Finalmente, aunque parezca que se aleja del tópico de la memoria que ha sobrevolado todas las películas citadas, el aroma de una ruralidad gallega opuesta a lo bucólico percibida por Xacio Baño baña Trote, su primer largometraje, que supone un inicial coqueteo con la ficción, tras varios cortos documentales. La idealizada vida en el campo por la ficción es deconstruida con la trama de una pareja en crisis expresada a golpe de silencios, planos cerrados para evitar la libertad del espacio abierto y la belleza atribuida a la naturaleza por convención, y desenfoques para remarcar el aislamiento de unos personajes más odiosos que afables. En esta lucha también entre lo salvaje e instintivo con lo civilizado y racional, Baño peca de abuso de estos tics de “intensito” propio de muchas producciones de este calibre, es decir, propiedades que han devenido convenciones de este tipo de filmes íntimos en los que se suele confundir el vacío, el silencio o la lentitud con potencia dramática. Y eso no siempre es conseguido. En el caso de Trote, parece que la propuesta se asienta algo más en la convención que en la convicción, llevándola más por la senda de los lugares comunes que de la autenticidad. Baño no le ha tomado aún el pulso a la ficción para volverla natural, pero se pueden vislumbrar en alguna secuencia puntual (la fiesta mayor) una espontaneidad que necesita para sus futuras obras.
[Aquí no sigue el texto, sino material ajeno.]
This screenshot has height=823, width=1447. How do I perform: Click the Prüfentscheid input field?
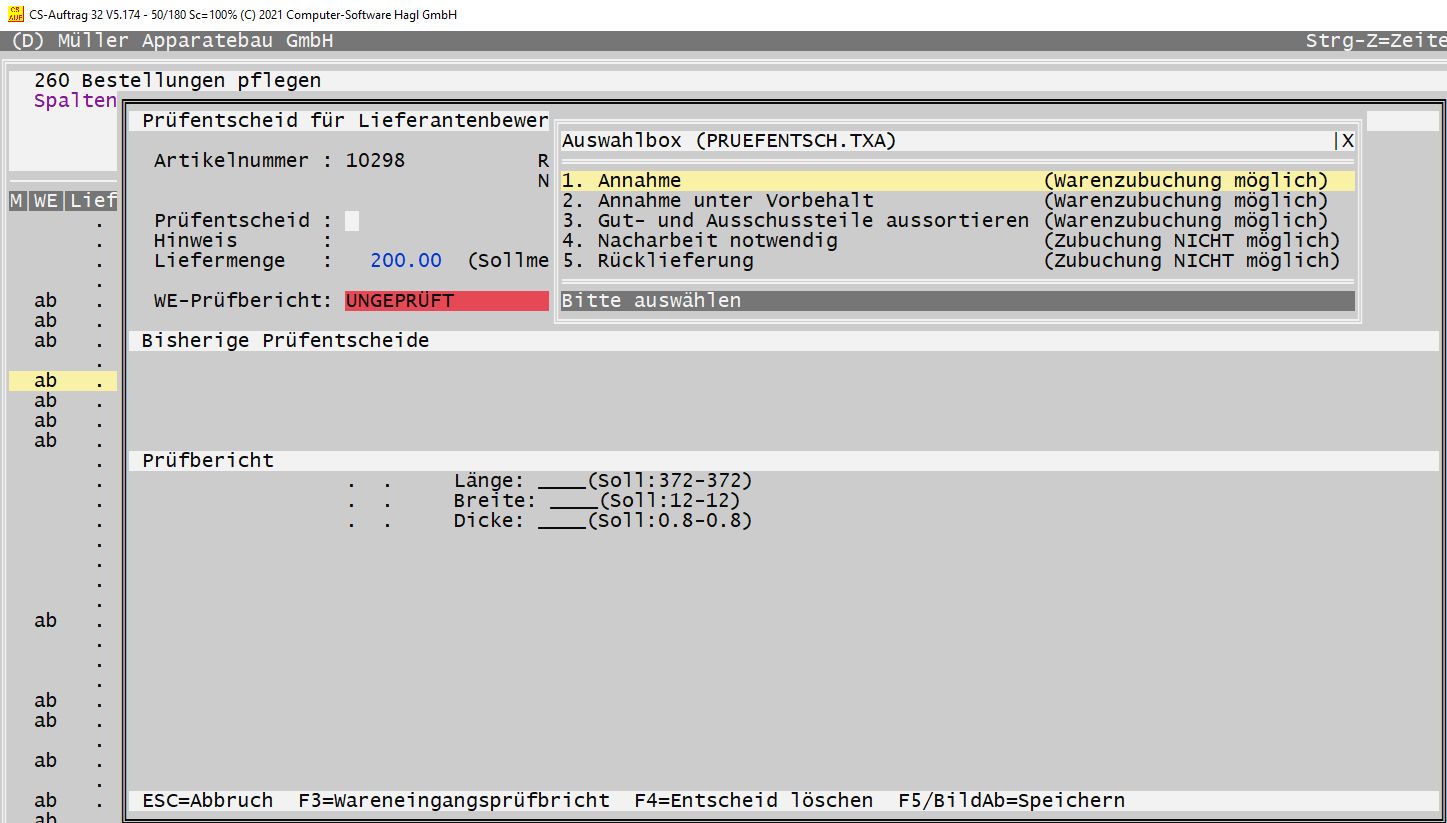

El palmarés de la edición se saldó con una mención al premio a la Mejor Película para The image you missed (Donal Foreman), un diálogo de imágenes entre un hijo y su fallecido padre poniendo como eje central el conflicto de Irlanda del Norte. La crítica consideró Black Mother, de Khalik Allah, la mejor película del certamen, un ensayo sobre las creencias y la fe en Jamaica. La federación de Cineclubs premió como mejor película a América (Erick Stoll, Chase Whiteside), retrato íntimo del cuidado de tres hermanos a su abuela. En la sección “Panorama”, Lo que dirán (Nila Núñez Urgell) fue la mejor película y La grieta (Irene Yagüe, Alberto García Ortiz) el mejor guión, mientras que en los cortometrajes el premio gordo fue para Optimism (Deborah Stratman), la mención para Mon amour, mon ami (Adriano Valerio) y el premio del público para Porque la sal (Cardozo Basteiro).
La programación ha hecho justicia a un Festival que aboga por la calidad y la capacidad sorpresiva, factores que lo han llevado a soplar 25 velas y, lo más importante, a hacerse un hueco en la mente de sus intrépidos y curiosos asistentes. Si se sigue por esta línea, de bien seguro que no caerá en el olvido de los cinéfilos.